# Question about 400 Poncho heads



## Poncho Dan (Jun 30, 2009)

I've got a 400 in my '64 GP that was _supposedly_ out of a '67 or '68 Firebird. I had the motor built up a few years back with the standard goodies like 1.6:1 roller rockers and a 232/480 cam. However, I'm curious to know what year the block is from, and where/what numbers I should look for to find this out. I was told it was a 400HO... and I've also read that the 67s had different heads than the 68s. Whats the difference between the HO and Ram Air II/III? Is there numbers I can cross reference on the head castings? Also, how many degrees total advance should I be seeing with the hotter cam? My factory repair manual says 6 degrees for initial timing on a '67 and 9 degrees (which is what I have it set at currently) for a '68... and I'm not too sure my advance is working properly because it coughs and backfires under load.

Thanks!


----------



## 68greengoat (Sep 15, 2005)

As far as IDing your engine, check out this site. It shows you exactly where to look for the codes.....


Pontiac Engine Codes


----------



## 646904GTO (Feb 10, 2008)

As far as timing goes you can run as much initial as you can get her started hot...but a good base line for the Pontiac V8 is 9-13 BTDC(I find 10-11 best). As far as total, including vacuum and mechanical 34 degrees is what you want. Dyno tests have proven that anything over 34 degrees total advance on pump gas makes no more power. To achieve this you will probably have to limit the travel of the vacuum advance rod in the distrubuter.
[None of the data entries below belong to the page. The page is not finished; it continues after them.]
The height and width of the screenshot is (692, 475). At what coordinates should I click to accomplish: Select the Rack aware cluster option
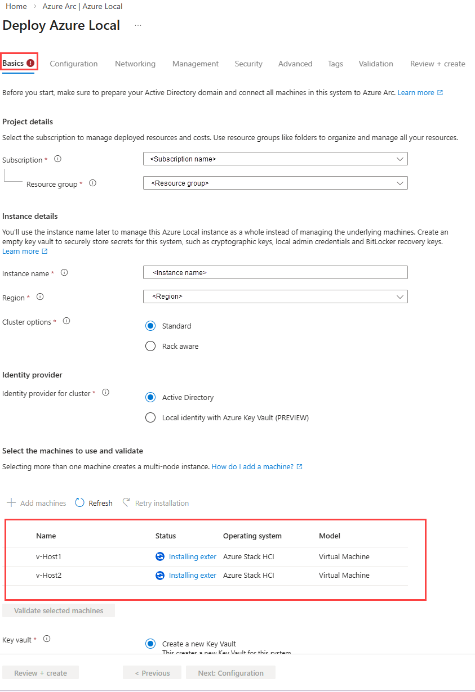point(150,347)
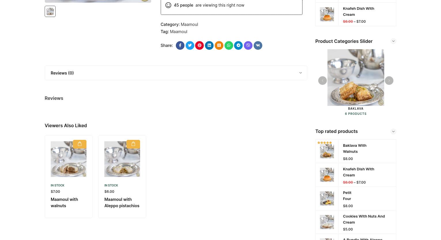Expand the Reviews (0) section
The height and width of the screenshot is (240, 441).
pos(176,73)
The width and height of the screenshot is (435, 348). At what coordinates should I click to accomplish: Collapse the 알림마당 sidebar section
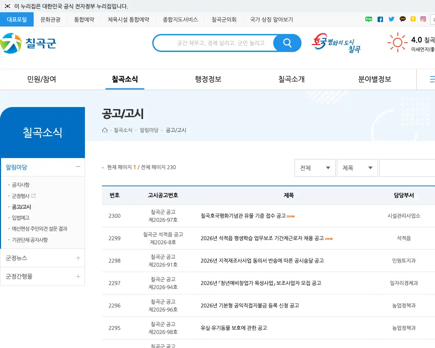tap(78, 167)
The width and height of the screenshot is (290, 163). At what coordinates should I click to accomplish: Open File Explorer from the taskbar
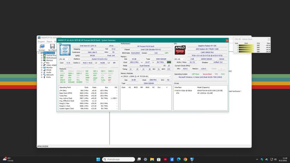pos(152,159)
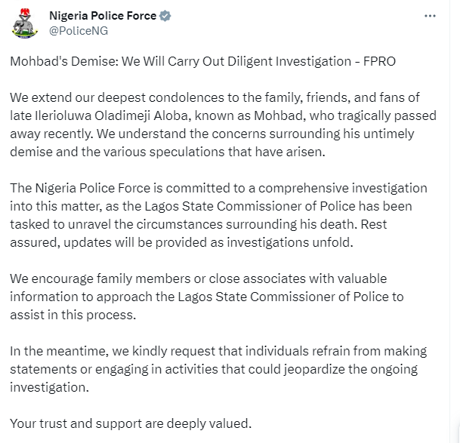Click the "away recently. We understand" line
This screenshot has width=460, height=443.
point(211,134)
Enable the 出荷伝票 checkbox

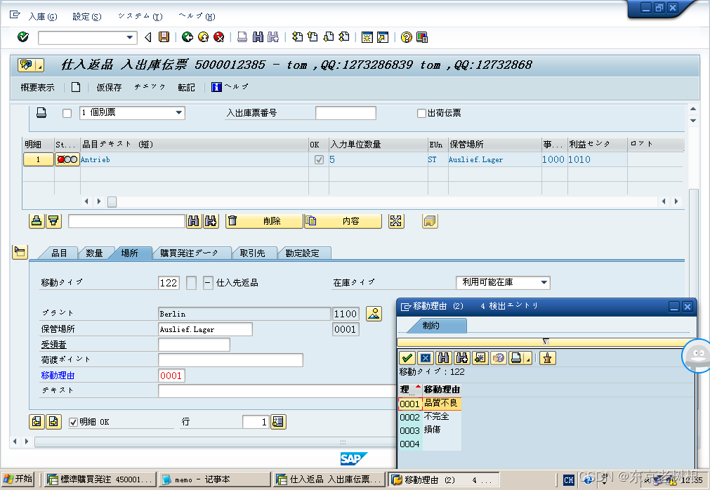(x=421, y=113)
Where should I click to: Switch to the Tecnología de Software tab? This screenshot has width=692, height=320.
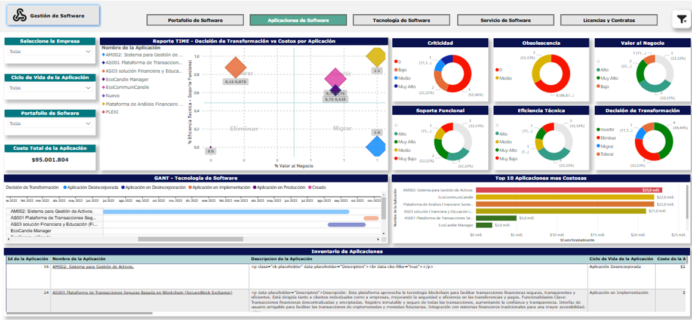[401, 20]
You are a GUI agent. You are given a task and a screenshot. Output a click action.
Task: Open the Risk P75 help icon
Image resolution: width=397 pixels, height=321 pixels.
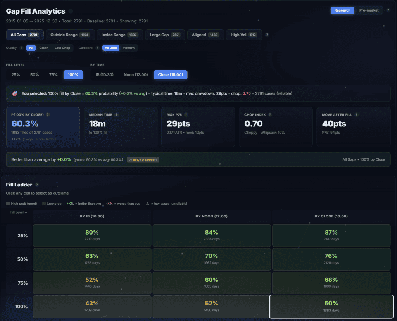[x=186, y=114]
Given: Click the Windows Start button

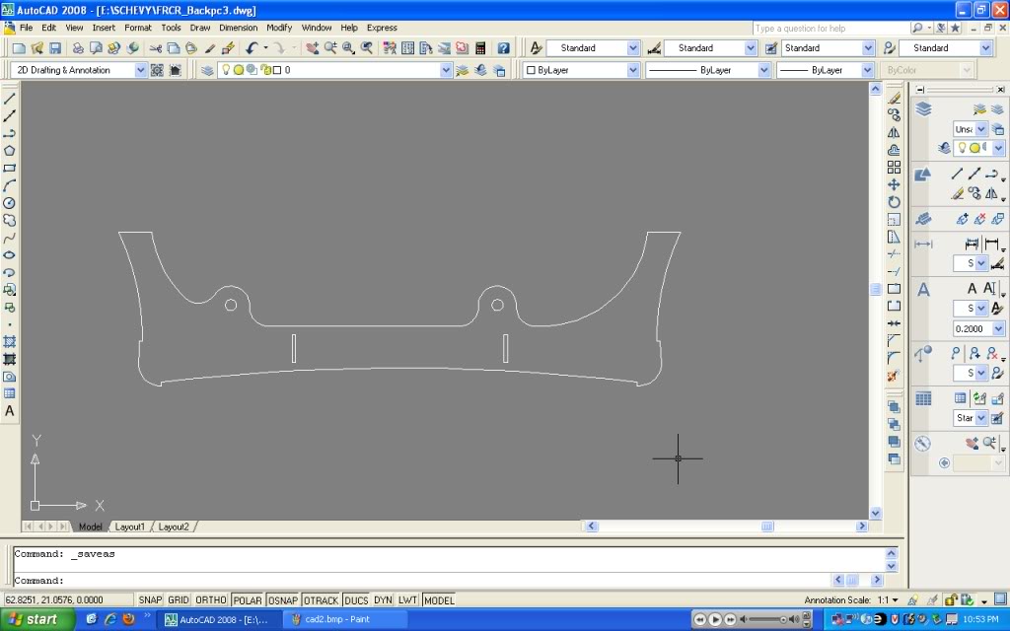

It is acheive simply by removing the pod and limiting the travel of the rod by welding the slot small, thus limiting the travel. You just have to get close because you can adjust the base timing a degree or two to get the total you desire. If you take to much out simply file the slot a little for more travel.


----------



## Poncho Dan (Jun 30, 2009)

Wow thanks guys! This has been troubling me for a while now. I'll give it a try.


----------